The command I used is as follows. python v2e.py -i input\0.avi --output_folder=output/tennis --dvs_text DVS_TEXT --dvs_exposure duration 0.01 --overwrite --timestamp_resolution=0.01 --auto_timestamp_resolution=False --output_folder=output/tennis --overwrite --pos_thres=.15 --neg_thres=.15 --sigma_thres=0.03 --dvs_aedat2 tennis.aedat --output_width=240 --output_height=180 --cutoff_hz=15 --disable_slomo --timestamp_resolution=0.01 --input_slowmotion_factor 1

The data output to DVS_TEXT.txt is as follows ... 0.044999998062849045 149 170 1 0.044999998062849045 37 82 1 0.044999998062849045 85 83 0 0.044999998062849045 58 67 1 0.05000000074505806 61 64 1 0.06000000238418579 112 120 0 0.06000000238418579 72 67 0 0.06000000238418579 156 179 1 ...

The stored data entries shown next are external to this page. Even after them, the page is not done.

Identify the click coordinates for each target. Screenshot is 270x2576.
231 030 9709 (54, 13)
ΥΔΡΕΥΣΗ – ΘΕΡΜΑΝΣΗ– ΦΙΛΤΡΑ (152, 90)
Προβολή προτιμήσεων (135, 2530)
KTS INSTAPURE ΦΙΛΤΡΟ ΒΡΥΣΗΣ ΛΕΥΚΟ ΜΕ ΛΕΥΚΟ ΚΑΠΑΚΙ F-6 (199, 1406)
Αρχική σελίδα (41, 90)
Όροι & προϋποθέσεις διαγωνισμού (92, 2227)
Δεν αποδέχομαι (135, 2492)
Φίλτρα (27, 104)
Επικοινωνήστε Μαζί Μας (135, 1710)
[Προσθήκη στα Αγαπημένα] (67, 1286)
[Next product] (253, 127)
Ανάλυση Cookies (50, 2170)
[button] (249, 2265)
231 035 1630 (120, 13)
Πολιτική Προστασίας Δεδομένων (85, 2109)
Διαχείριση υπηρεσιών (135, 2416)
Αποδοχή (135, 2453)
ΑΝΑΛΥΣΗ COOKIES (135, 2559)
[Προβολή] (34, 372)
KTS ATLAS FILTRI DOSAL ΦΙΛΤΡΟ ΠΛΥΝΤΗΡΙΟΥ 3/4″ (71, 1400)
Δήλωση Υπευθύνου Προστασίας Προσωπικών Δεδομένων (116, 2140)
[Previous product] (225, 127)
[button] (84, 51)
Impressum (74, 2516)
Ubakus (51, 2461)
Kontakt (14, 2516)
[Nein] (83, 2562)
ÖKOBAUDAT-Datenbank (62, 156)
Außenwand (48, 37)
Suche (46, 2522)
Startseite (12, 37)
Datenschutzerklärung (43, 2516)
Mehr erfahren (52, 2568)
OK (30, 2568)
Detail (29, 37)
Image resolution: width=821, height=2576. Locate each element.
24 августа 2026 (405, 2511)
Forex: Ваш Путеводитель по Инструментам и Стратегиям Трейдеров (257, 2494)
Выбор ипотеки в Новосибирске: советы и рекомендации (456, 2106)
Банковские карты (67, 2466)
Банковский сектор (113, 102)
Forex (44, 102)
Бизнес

tobidelbruck commented 2 years ago

With --disable_slomo, v2e should just use the frame times for DVS event timestamps, unless there are more than 1 event per input frame. We had to choose some scheme for spreading these events over time between frames. The unfortunate side effect is a regular quantization of the timestamps with clumps of more events at the frame times. These additional events are spread over the the time between frames.  I.e., pixels that make only 1 event will have 10ms timestamp. For each frame difference, v2e finds the pixel(s) with the most number of events, e.g. 9 events. Then those pixels will have 1ms timestamps and other pixels with smaller change will make fewer events, down to pixels with only a single event.  You will notice that more pixels will make timestamps with 10ms quantization since they make only 1 event. This explanation is probably not so clear, but try to visualize the output events with 3d spacetime view and you will notice pyramids of events.   Does this explanation help clarify what is going on?

tobidelbruck commented 2 years ago

I have added clarifying video to README.md.